Obama defends spying programmes
Barack Obama has defended top secret National Security Agency spying programmes as legal and transparent - even though they are authorised in secret.
"It is transparent," the US President said in an interview. "That's why we set up the FISA court," he added, referring to the secret court set up by the Foreign Intelligence Surveillance Act that authorises two recently leaked programmes - one that gathers US phone records and another designed to track the use of US-based internet servers by foreigners with possible links to terrorism.
The location of FISA courts is secret, the sessions are closed, and the orders that result from hearings in which only government lawyers are present are classified.
"We're going to have to find ways where the public has an assurance that there are checks and balances in place ... that their phone calls aren't being listened into, their text messages aren't being monitored, their emails are not being read by some big brother somewhere," Mr Obama said.
He was in Northern Ireland for a meeting of leaders of allied countries. As he arrived, the latest series of Guardian articles drawing on the leaks claimed that British eavesdropping agency GCHQ repeatedly hacked into foreign diplomats' phones and emails with US help, in an effort to get an edge in high-stakes negotiations.
Mr Obama's announcement followed an online chat on Monday by Edward Snowden, the former NSA systems analyst contractor who leaked documents revealing the scope of the two programmes to the Guardian and the Washington Post. He accused members of Congress and administration officials of exaggerating their claims about the success of the data gathering programmes, including pointing to the arrest of would-be New York subway bomber Najibullah Zazi in 2009.
Mr Snowden said Zazi could have been caught with narrower, targeted surveillance programmes - a point Mr Obama conceded in his interview without mentioning Mr Snowden.
"We might have caught him some other way," Mr Obama said. "We might have disrupted it because a New York cop saw he was suspicious. Maybe he turned out to be incompetent and the bomb didn't go off. But at the margins we are increasing our chances of preventing a catastrophe like that through these programmes."
Mr Obama also said he wanted to encourage a national debate on the balance between privacy and national security - a topic renewed by Mr Snowden's disclosures.

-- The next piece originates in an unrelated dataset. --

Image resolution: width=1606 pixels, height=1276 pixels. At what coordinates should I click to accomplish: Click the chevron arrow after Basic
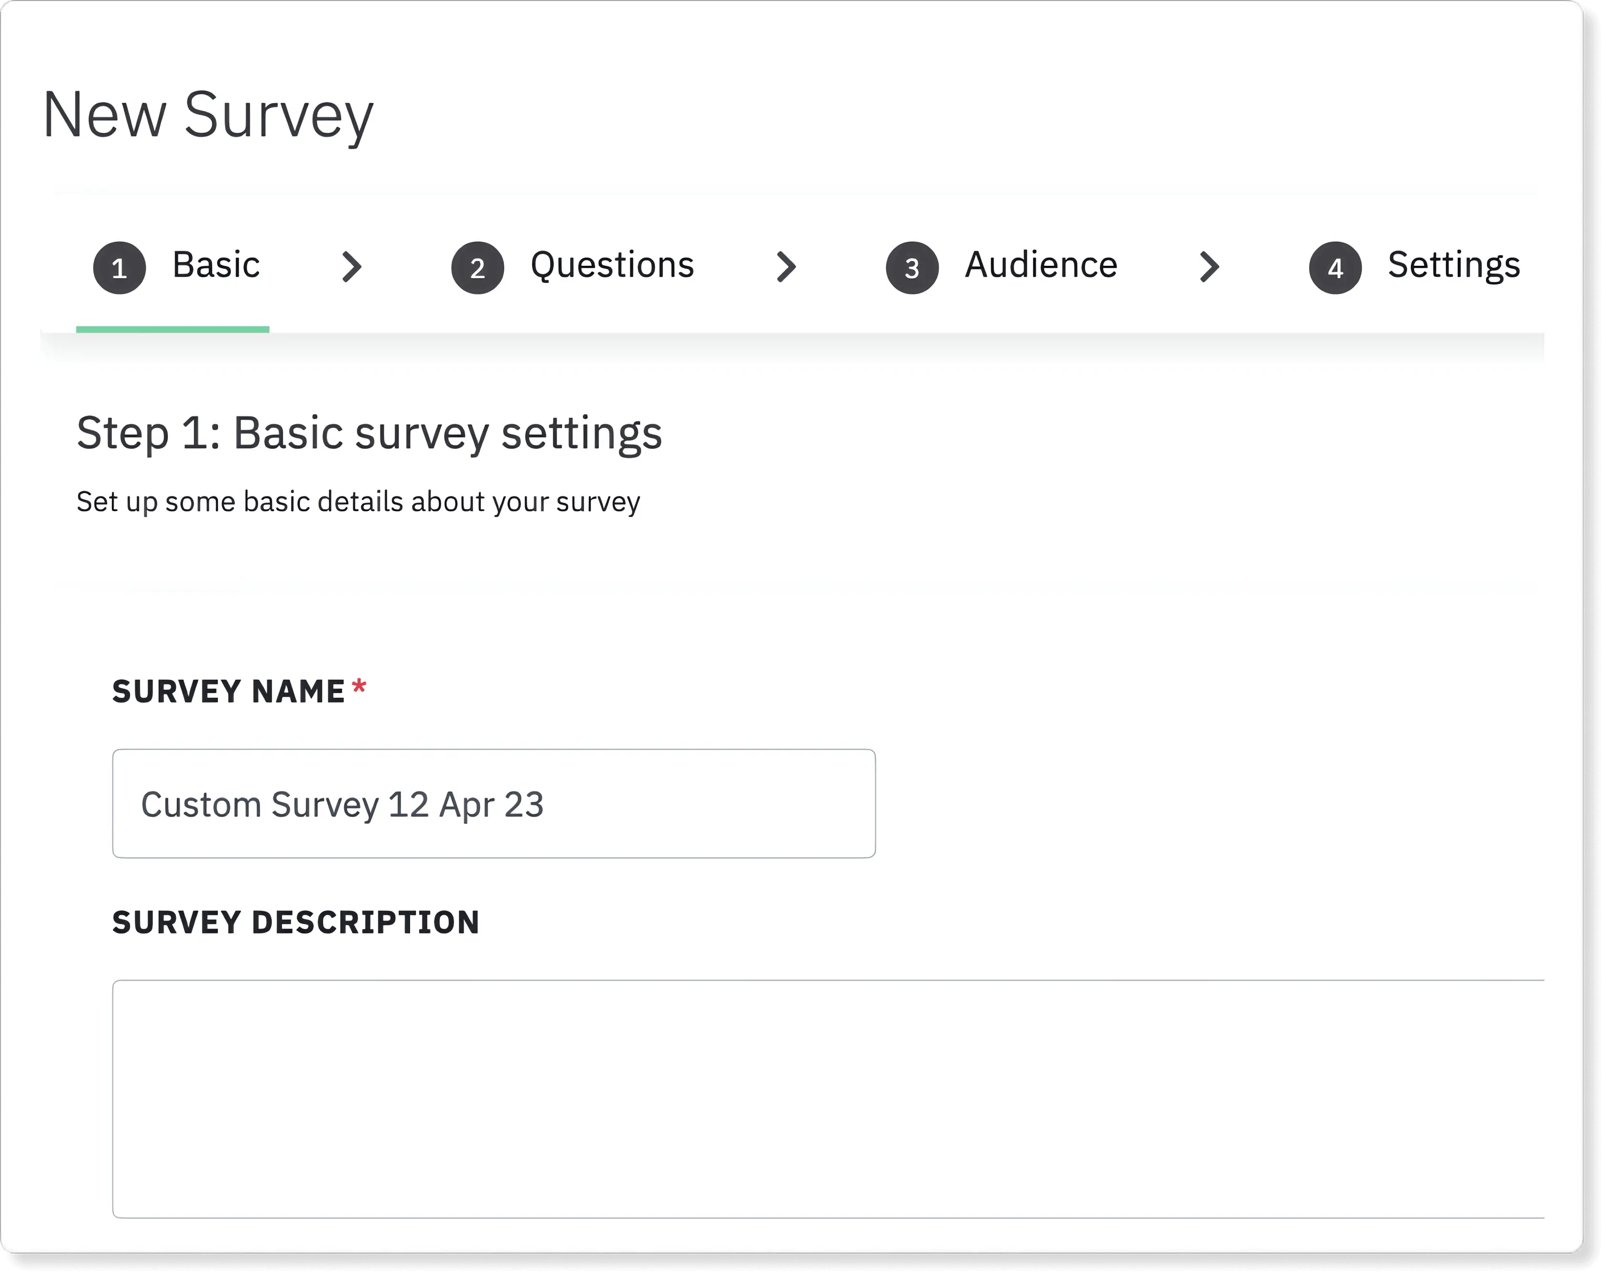tap(352, 267)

The President repeated earlier assertions that the programmes were a legitimate counter-terror tool and that they were completely non-invasive to people with no terror ties. He also said he has created a privacy and civil liberties oversight board. "I'll be meeting with them. And what I want to do is to set up and structure a national conversation, not only about these two programmes, but also the general problem of data, big data sets, because this is not going to be restricted to government entities," he said.